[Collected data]

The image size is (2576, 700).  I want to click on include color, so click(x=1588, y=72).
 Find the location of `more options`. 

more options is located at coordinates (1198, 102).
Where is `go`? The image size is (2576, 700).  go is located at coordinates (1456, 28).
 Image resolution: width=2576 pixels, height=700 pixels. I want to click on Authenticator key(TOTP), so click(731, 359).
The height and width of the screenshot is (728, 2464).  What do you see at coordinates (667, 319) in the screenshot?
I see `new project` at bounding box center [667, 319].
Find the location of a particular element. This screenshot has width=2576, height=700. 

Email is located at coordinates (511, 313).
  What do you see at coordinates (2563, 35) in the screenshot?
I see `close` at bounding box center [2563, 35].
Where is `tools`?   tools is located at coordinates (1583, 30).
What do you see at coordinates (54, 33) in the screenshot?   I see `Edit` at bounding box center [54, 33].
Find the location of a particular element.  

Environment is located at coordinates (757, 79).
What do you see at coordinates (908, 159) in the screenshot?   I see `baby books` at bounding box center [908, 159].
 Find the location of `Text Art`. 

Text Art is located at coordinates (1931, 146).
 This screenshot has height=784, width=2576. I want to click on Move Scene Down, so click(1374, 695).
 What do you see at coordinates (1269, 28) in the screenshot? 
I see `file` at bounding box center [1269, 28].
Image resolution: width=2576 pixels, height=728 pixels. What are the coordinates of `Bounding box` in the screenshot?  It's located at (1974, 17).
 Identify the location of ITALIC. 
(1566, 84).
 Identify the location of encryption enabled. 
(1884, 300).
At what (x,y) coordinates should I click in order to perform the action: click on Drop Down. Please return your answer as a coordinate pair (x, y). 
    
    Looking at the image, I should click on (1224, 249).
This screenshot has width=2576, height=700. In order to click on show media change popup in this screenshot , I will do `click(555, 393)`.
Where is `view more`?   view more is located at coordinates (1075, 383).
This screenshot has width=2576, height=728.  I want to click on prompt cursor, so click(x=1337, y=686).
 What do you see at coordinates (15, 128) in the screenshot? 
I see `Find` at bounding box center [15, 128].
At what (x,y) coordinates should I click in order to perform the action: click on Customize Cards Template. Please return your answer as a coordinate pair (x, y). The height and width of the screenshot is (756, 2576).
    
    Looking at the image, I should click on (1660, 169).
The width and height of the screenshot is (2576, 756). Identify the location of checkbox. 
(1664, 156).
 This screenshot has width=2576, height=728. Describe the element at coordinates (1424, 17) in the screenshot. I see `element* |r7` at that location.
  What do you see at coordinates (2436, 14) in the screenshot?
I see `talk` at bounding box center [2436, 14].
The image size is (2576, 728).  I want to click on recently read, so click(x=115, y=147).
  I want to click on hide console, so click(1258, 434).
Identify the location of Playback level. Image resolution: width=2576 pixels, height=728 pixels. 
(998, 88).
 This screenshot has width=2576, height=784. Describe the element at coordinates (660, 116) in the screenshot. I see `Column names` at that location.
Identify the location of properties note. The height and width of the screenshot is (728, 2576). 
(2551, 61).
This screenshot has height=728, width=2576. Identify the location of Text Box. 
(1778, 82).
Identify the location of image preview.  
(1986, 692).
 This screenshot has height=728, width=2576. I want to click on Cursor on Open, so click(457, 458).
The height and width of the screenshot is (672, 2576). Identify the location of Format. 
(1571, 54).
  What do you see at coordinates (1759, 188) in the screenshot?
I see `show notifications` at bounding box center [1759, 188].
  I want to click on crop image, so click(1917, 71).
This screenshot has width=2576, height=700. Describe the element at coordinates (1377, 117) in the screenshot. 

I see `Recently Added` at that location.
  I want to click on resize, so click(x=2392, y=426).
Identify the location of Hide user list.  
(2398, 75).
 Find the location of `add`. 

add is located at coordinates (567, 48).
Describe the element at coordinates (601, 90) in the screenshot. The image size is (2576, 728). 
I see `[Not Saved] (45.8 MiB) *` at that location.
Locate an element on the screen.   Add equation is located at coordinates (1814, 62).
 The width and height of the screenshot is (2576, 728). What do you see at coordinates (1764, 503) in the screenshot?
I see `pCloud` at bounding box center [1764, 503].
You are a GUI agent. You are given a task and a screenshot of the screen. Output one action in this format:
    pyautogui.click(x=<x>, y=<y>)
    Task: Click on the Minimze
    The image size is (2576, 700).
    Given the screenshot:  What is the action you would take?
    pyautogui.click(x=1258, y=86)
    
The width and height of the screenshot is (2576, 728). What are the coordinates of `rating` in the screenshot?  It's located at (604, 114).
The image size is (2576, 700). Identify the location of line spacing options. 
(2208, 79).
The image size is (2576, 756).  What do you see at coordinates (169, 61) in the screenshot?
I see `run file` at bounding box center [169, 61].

__Stated task__. Reproduce every item above word for word, leaving nothing out and changing nothing.

__Answer for this exercise__.
The image size is (2576, 700).  I want to click on include color, so click(x=1588, y=72).
 Find the location of `more options`. 

more options is located at coordinates (1198, 102).
Where is `go`? The image size is (2576, 700).  go is located at coordinates (1456, 28).
 Image resolution: width=2576 pixels, height=700 pixels. I want to click on Authenticator key(TOTP), so click(731, 359).
The height and width of the screenshot is (728, 2464).  What do you see at coordinates (667, 319) in the screenshot?
I see `new project` at bounding box center [667, 319].
Find the location of a particular element. This screenshot has width=2576, height=700. 

Email is located at coordinates (511, 313).
  What do you see at coordinates (2563, 35) in the screenshot?
I see `close` at bounding box center [2563, 35].
Where is `tools`?   tools is located at coordinates (1583, 30).
What do you see at coordinates (54, 33) in the screenshot?   I see `Edit` at bounding box center [54, 33].
Find the location of a particular element.  

Environment is located at coordinates (757, 79).
What do you see at coordinates (908, 159) in the screenshot?   I see `baby books` at bounding box center [908, 159].
 Find the location of `Text Art`. 

Text Art is located at coordinates (1931, 146).
 This screenshot has height=784, width=2576. I want to click on Move Scene Down, so click(1374, 695).
 What do you see at coordinates (1269, 28) in the screenshot? 
I see `file` at bounding box center [1269, 28].
Image resolution: width=2576 pixels, height=728 pixels. What are the coordinates of `Bounding box` in the screenshot?  It's located at (1974, 17).
 Identify the location of ITALIC. 
(1566, 84).
 Identify the location of encryption enabled. 
(1884, 300).
At what (x,y) coordinates should I click in order to perform the action: click on Drop Down. Please return your answer as a coordinate pair (x, y). 
    
    Looking at the image, I should click on (1224, 249).
This screenshot has width=2576, height=700. In order to click on show media change popup in this screenshot , I will do `click(555, 393)`.
Where is `view more`?   view more is located at coordinates (1075, 383).
This screenshot has width=2576, height=728.  I want to click on prompt cursor, so click(x=1337, y=686).
 What do you see at coordinates (15, 128) in the screenshot? 
I see `Find` at bounding box center [15, 128].
At what (x,y) coordinates should I click in order to perform the action: click on Customize Cards Template. Please return your answer as a coordinate pair (x, y). The height and width of the screenshot is (756, 2576).
    
    Looking at the image, I should click on (1660, 169).
The width and height of the screenshot is (2576, 756). Identify the location of checkbox. 
(1664, 156).
 This screenshot has width=2576, height=728. Describe the element at coordinates (1424, 17) in the screenshot. I see `element* |r7` at that location.
  What do you see at coordinates (2436, 14) in the screenshot?
I see `talk` at bounding box center [2436, 14].
The image size is (2576, 728).  I want to click on recently read, so click(x=115, y=147).
  I want to click on hide console, so click(1258, 434).
Identify the location of Playback level. Image resolution: width=2576 pixels, height=728 pixels. 
(998, 88).
 This screenshot has width=2576, height=784. Describe the element at coordinates (660, 116) in the screenshot. I see `Column names` at that location.
Identify the location of properties note. The height and width of the screenshot is (728, 2576). 
(2551, 61).
This screenshot has height=728, width=2576. Identify the location of Text Box. 
(1778, 82).
Identify the location of image preview.  
(1986, 692).
 This screenshot has height=728, width=2576. I want to click on Cursor on Open, so click(457, 458).
The height and width of the screenshot is (672, 2576). Identify the location of Format. 
(1571, 54).
  What do you see at coordinates (1759, 188) in the screenshot?
I see `show notifications` at bounding box center [1759, 188].
  I want to click on crop image, so click(1917, 71).
This screenshot has width=2576, height=700. Describe the element at coordinates (1377, 117) in the screenshot. 

I see `Recently Added` at that location.
  I want to click on resize, so click(x=2392, y=426).
Identify the location of Hide user list.  
(2398, 75).
 Find the location of `add`. 

add is located at coordinates (567, 48).
Describe the element at coordinates (601, 90) in the screenshot. The image size is (2576, 728). 
I see `[Not Saved] (45.8 MiB) *` at that location.
Locate an element on the screen.   Add equation is located at coordinates (1814, 62).
 The width and height of the screenshot is (2576, 728). What do you see at coordinates (1764, 503) in the screenshot?
I see `pCloud` at bounding box center [1764, 503].
You are a GUI agent. You are given a task and a screenshot of the screen. Output one action in this format:
    pyautogui.click(x=<x>, y=<y>)
    Task: Click on the Minimze
    The image size is (2576, 700).
    Given the screenshot:  What is the action you would take?
    pyautogui.click(x=1258, y=86)
    
The width and height of the screenshot is (2576, 728). What are the coordinates of `rating` in the screenshot?  It's located at (604, 114).
The image size is (2576, 700). Identify the location of line spacing options. 
(2208, 79).
The image size is (2576, 756).  What do you see at coordinates (169, 61) in the screenshot?
I see `run file` at bounding box center [169, 61].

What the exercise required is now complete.